Hey y'all, I'm currently in the process of adding DIY acoustic treatment to my small (10' x 10' x 8' tall / 3m x 3m x 2.4m tall) bedroom to get a flatter room frequency response and decrease reverberation time, both of which will help contribute to more accurate mixes. After doing a bunch of research, as I understand it the first steps for small rooms are to:
1) treat first reflection points with acoustically absorptive material (typically mineral wool or fiberglass board)
2) add bass trapping in the corners (using the same materials, but double the thickness).

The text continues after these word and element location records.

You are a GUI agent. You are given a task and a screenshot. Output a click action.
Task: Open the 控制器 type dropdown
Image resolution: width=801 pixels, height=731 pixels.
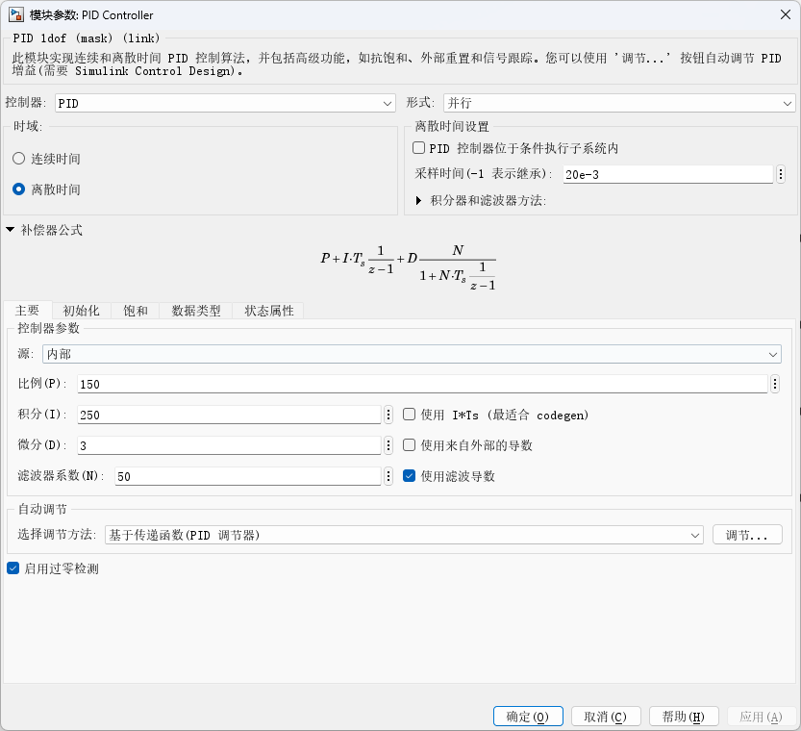[x=225, y=103]
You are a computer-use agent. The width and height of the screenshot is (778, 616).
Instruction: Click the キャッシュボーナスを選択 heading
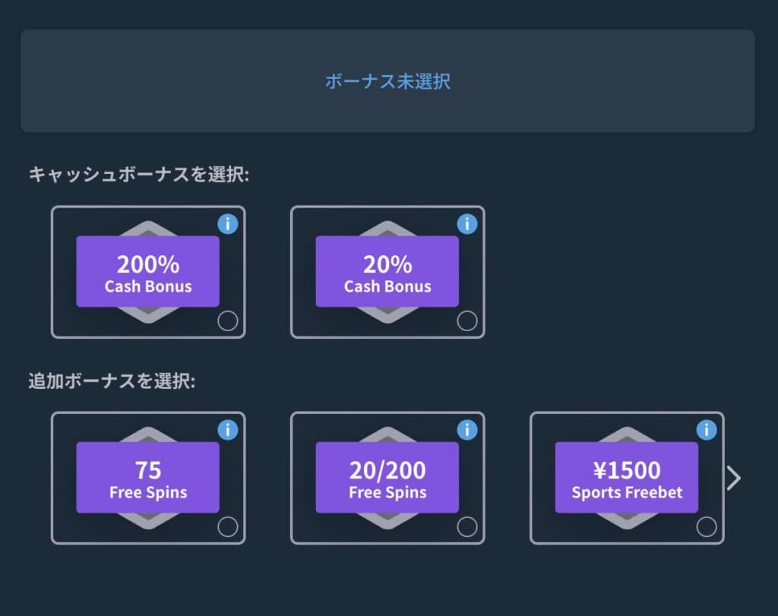click(139, 175)
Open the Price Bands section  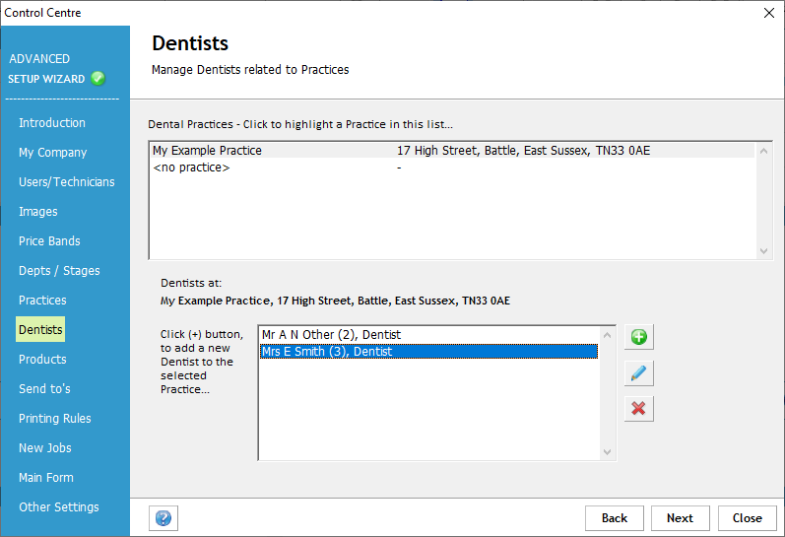(x=49, y=241)
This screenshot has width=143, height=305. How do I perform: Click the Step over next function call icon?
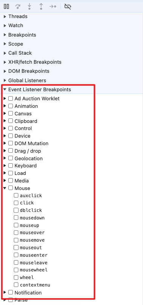point(18,7)
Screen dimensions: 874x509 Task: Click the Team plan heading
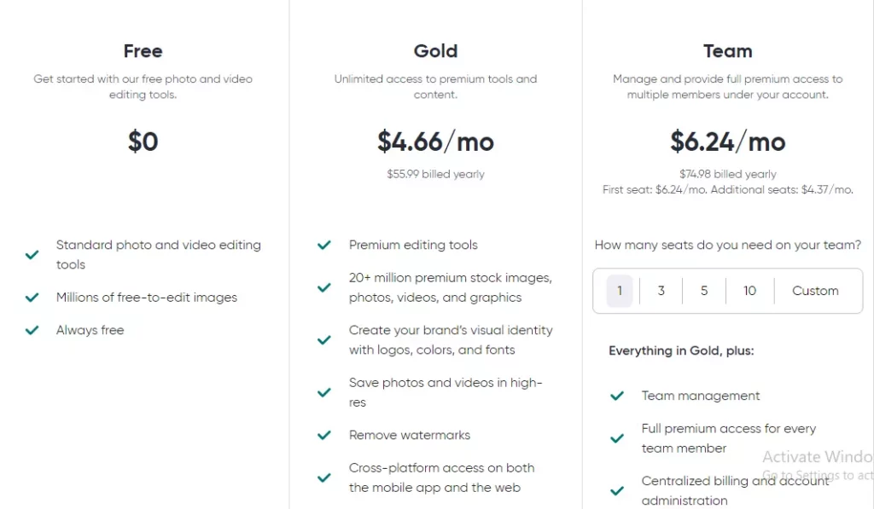(727, 51)
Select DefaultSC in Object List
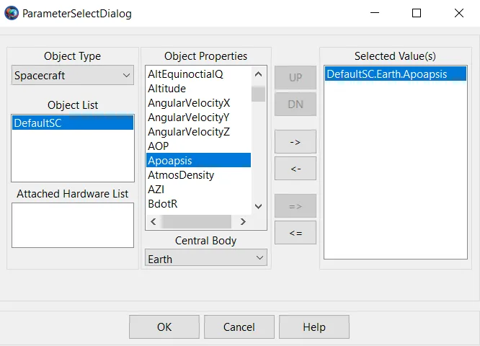 pyautogui.click(x=72, y=123)
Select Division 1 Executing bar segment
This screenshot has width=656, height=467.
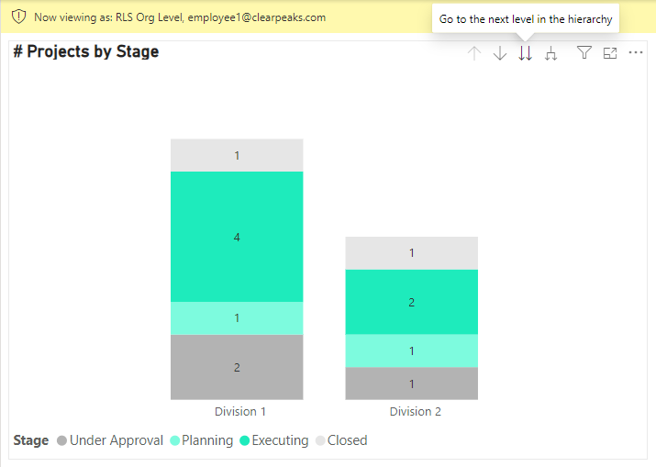pos(237,237)
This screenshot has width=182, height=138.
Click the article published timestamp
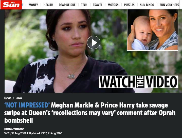click(x=15, y=133)

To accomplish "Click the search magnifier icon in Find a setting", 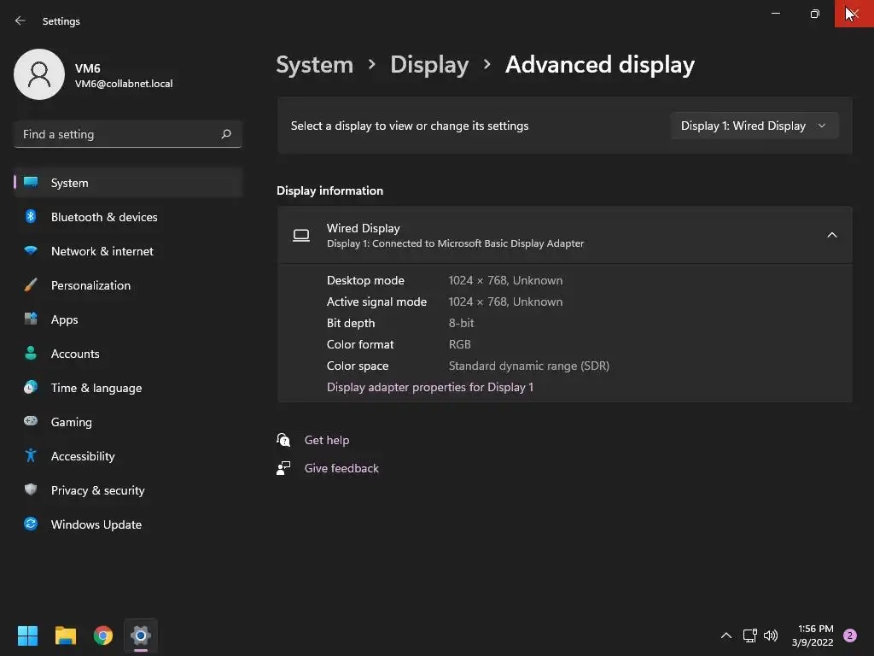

Treating first reflection points is helpful because you can create a reflection free zone at your mix position, aka where you are sitting while tracking / mixing. With proper placement of acoustic panels, you can absorb most mid- to high-frequency reflections off walls, floor and ceiling that would otherwise be heading back to your ears. These reflections, if not absorbed, would combine with the direct sound from your monitors and cause muddled sound / comb filtering due to destructive interference / phase cancellation. For a bit more info on this topic, check out this article: http://realtraps.com/rfz.htm
Bass trapping in the corners is particularly effective because bass builds up more in the 90 degree angle between any two walls (including the floor / ceiling) than it does in the middle of the wall. Installing thick (4-6" / 10-15cm) absorptive panels with an equally sized air gap behind them, in as many the corners of the room as possible, will help to absorb some of the bass frequencies bouncing around.